> [Instruction]
Rewrite the items below as a numbered list, omitting any blank lines.

=== Begin Enclosure ===

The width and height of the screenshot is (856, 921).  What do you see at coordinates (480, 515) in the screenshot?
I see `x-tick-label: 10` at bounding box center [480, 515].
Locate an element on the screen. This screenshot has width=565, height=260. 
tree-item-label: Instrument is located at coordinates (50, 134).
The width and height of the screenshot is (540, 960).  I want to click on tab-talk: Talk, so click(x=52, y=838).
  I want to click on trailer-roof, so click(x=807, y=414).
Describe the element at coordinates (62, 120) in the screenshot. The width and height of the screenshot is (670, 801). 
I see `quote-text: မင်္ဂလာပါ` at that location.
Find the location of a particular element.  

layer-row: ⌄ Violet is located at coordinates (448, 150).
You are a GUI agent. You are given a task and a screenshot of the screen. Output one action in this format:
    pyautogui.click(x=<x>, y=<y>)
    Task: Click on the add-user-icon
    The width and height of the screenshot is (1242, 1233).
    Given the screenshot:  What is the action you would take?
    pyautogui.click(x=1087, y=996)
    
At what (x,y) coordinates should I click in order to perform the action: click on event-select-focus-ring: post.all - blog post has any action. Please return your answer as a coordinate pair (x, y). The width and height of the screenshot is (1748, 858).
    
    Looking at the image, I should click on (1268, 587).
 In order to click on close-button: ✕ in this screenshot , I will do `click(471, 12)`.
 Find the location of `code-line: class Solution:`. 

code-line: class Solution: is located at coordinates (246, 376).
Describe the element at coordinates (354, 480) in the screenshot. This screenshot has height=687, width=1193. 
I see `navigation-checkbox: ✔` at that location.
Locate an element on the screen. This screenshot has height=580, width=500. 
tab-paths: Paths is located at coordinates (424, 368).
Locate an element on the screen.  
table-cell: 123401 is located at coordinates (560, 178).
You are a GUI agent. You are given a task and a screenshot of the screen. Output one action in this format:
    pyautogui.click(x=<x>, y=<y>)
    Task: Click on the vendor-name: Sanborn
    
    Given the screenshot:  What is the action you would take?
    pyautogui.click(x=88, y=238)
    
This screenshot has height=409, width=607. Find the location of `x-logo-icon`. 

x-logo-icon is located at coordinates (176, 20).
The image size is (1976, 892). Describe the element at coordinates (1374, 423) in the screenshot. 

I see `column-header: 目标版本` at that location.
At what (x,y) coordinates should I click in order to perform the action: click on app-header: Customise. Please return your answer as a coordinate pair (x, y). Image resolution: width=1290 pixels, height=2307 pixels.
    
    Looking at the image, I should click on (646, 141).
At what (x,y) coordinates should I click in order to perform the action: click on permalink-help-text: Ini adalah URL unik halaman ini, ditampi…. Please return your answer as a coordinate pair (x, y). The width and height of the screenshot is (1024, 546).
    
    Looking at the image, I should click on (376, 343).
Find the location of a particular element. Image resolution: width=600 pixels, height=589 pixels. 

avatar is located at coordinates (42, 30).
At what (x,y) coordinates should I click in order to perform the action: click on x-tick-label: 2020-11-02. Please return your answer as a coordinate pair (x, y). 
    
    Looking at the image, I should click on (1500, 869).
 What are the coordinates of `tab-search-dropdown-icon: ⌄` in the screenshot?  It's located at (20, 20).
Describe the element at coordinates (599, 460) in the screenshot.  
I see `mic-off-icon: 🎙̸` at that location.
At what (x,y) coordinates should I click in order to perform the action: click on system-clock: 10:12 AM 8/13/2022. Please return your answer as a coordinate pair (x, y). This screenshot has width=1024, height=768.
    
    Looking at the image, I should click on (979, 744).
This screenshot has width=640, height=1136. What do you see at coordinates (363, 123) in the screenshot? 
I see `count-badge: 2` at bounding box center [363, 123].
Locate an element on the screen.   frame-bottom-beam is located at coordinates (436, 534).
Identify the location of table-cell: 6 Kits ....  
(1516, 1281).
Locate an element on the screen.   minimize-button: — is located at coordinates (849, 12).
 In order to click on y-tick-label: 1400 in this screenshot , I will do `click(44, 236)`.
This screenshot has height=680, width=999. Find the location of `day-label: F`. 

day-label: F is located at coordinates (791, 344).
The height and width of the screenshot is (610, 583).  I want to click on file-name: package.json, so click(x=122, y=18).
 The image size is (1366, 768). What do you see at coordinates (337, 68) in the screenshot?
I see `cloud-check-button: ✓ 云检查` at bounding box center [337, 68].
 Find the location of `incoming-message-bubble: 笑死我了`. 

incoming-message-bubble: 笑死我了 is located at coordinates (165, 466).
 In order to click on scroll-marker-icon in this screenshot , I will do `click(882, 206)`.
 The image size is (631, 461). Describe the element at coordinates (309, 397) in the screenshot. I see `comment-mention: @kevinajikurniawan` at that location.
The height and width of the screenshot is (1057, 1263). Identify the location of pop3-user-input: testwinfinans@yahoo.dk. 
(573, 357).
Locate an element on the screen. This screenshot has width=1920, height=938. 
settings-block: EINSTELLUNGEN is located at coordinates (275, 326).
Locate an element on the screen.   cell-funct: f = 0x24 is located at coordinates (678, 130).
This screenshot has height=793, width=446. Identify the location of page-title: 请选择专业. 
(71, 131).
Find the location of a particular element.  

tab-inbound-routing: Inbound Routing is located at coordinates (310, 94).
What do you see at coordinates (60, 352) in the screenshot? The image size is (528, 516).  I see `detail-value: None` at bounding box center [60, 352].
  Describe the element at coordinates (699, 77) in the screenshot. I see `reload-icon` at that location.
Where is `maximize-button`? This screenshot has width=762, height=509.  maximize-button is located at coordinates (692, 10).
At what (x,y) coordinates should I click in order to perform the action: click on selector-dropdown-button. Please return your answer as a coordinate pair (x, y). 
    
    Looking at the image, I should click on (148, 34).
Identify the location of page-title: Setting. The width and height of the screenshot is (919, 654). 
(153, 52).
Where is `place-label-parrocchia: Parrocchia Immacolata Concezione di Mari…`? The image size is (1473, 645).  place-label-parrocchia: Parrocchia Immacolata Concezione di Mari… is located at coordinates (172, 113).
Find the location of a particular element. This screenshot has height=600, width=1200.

=== End Enclosure ===

> [Worked solution]
1. The width and height of the screenshot is (856, 921).  What do you see at coordinates (480, 515) in the screenshot?
2. I see `x-tick-label: 10` at bounding box center [480, 515].
3. Locate an element on the screen. This screenshot has width=565, height=260. 
4. tree-item-label: Instrument is located at coordinates (50, 134).
5. The width and height of the screenshot is (540, 960).  I want to click on tab-talk: Talk, so click(x=52, y=838).
6.   I want to click on trailer-roof, so click(x=807, y=414).
7. Describe the element at coordinates (62, 120) in the screenshot. The width and height of the screenshot is (670, 801). 
8. I see `quote-text: မင်္ဂလာပါ` at that location.
9. Find the location of a particular element.  
10. layer-row: ⌄ Violet is located at coordinates (448, 150).
11. You are a GUI agent. You are given a task and a screenshot of the screen. Output one action in this format:
12.     pyautogui.click(x=<x>, y=<y>)
13.     Task: Click on the add-user-icon
14.     The width and height of the screenshot is (1242, 1233).
15.     Given the screenshot:  What is the action you would take?
16.     pyautogui.click(x=1087, y=996)
17. At what (x,y) coordinates should I click in order to perform the action: click on event-select-focus-ring: post.all - blog post has any action. Please return your answer as a coordinate pair (x, y). The width and height of the screenshot is (1748, 858).
18.     Looking at the image, I should click on (1268, 587).
19.  In order to click on close-button: ✕ in this screenshot , I will do `click(471, 12)`.
20.  Find the location of `code-line: class Solution:`. 
21. code-line: class Solution: is located at coordinates (246, 376).
22. Describe the element at coordinates (354, 480) in the screenshot. This screenshot has height=687, width=1193. 
23. I see `navigation-checkbox: ✔` at that location.
24. Locate an element on the screen. This screenshot has height=580, width=500. 
25. tab-paths: Paths is located at coordinates (424, 368).
26. Locate an element on the screen.  
27. table-cell: 123401 is located at coordinates (560, 178).
28. You are a GUI agent. You are given a task and a screenshot of the screen. Output one action in this format:
29.     pyautogui.click(x=<x>, y=<y>)
30.     Task: Click on the vendor-name: Sanborn
31.     Given the screenshot:  What is the action you would take?
32.     pyautogui.click(x=88, y=238)
33. This screenshot has height=409, width=607. Find the location of `x-logo-icon`. 
34. x-logo-icon is located at coordinates (176, 20).
35. The image size is (1976, 892). Describe the element at coordinates (1374, 423) in the screenshot. 
36. I see `column-header: 目标版本` at that location.
37. At what (x,y) coordinates should I click in order to perform the action: click on app-header: Customise. Please return your answer as a coordinate pair (x, y). Image resolution: width=1290 pixels, height=2307 pixels.
38.     Looking at the image, I should click on (646, 141).
39. At what (x,y) coordinates should I click in order to perform the action: click on permalink-help-text: Ini adalah URL unik halaman ini, ditampi…. Please return your answer as a coordinate pair (x, y). The width and height of the screenshot is (1024, 546).
40.     Looking at the image, I should click on (376, 343).
41. Find the location of a particular element. Image resolution: width=600 pixels, height=589 pixels. 
42. avatar is located at coordinates (42, 30).
43. At what (x,y) coordinates should I click in order to perform the action: click on x-tick-label: 2020-11-02. Please return your answer as a coordinate pair (x, y). 
44.     Looking at the image, I should click on (1500, 869).
45.  What are the coordinates of `tab-search-dropdown-icon: ⌄` in the screenshot?  It's located at (20, 20).
46. Describe the element at coordinates (599, 460) in the screenshot.  
47. I see `mic-off-icon: 🎙̸` at that location.
48. At what (x,y) coordinates should I click in order to perform the action: click on system-clock: 10:12 AM 8/13/2022. Please return your answer as a coordinate pair (x, y). This screenshot has width=1024, height=768.
49.     Looking at the image, I should click on (979, 744).
50. This screenshot has width=640, height=1136. What do you see at coordinates (363, 123) in the screenshot? 
51. I see `count-badge: 2` at bounding box center [363, 123].
52. Locate an element on the screen.   frame-bottom-beam is located at coordinates (436, 534).
53. Identify the location of table-cell: 6 Kits ....  
54. (1516, 1281).
55. Locate an element on the screen.   minimize-button: — is located at coordinates (849, 12).
56.  In order to click on y-tick-label: 1400 in this screenshot , I will do `click(44, 236)`.
57. This screenshot has height=680, width=999. Find the location of `day-label: F`. 
58. day-label: F is located at coordinates (791, 344).
59. The height and width of the screenshot is (610, 583).  I want to click on file-name: package.json, so click(x=122, y=18).
60.  The image size is (1366, 768). What do you see at coordinates (337, 68) in the screenshot?
61. I see `cloud-check-button: ✓ 云检查` at bounding box center [337, 68].
62.  Find the location of `incoming-message-bubble: 笑死我了`. 
63. incoming-message-bubble: 笑死我了 is located at coordinates (165, 466).
64.  In order to click on scroll-marker-icon in this screenshot , I will do `click(882, 206)`.
65.  The image size is (631, 461). Describe the element at coordinates (309, 397) in the screenshot. I see `comment-mention: @kevinajikurniawan` at that location.
66. The height and width of the screenshot is (1057, 1263). Identify the location of pop3-user-input: testwinfinans@yahoo.dk. 
67. (573, 357).
68. Locate an element on the screen. This screenshot has width=1920, height=938. 
69. settings-block: EINSTELLUNGEN is located at coordinates (275, 326).
70. Locate an element on the screen.   cell-funct: f = 0x24 is located at coordinates (678, 130).
71. This screenshot has height=793, width=446. Identify the location of page-title: 请选择专业. 
72. (71, 131).
73. Find the location of a particular element.  
74. tab-inbound-routing: Inbound Routing is located at coordinates (310, 94).
75. What do you see at coordinates (60, 352) in the screenshot? The image size is (528, 516).  I see `detail-value: None` at bounding box center [60, 352].
76.   Describe the element at coordinates (699, 77) in the screenshot. I see `reload-icon` at that location.
77. Where is `maximize-button`? This screenshot has width=762, height=509.  maximize-button is located at coordinates (692, 10).
78. At what (x,y) coordinates should I click in order to perform the action: click on selector-dropdown-button. Please return your answer as a coordinate pair (x, y). 
79.     Looking at the image, I should click on (148, 34).
80. Identify the location of page-title: Setting. The width and height of the screenshot is (919, 654). 
81. (153, 52).
82. Where is `place-label-parrocchia: Parrocchia Immacolata Concezione di Mari…`? The image size is (1473, 645).  place-label-parrocchia: Parrocchia Immacolata Concezione di Mari… is located at coordinates (172, 113).
83. Find the location of a particular element. This screenshot has height=600, width=1200.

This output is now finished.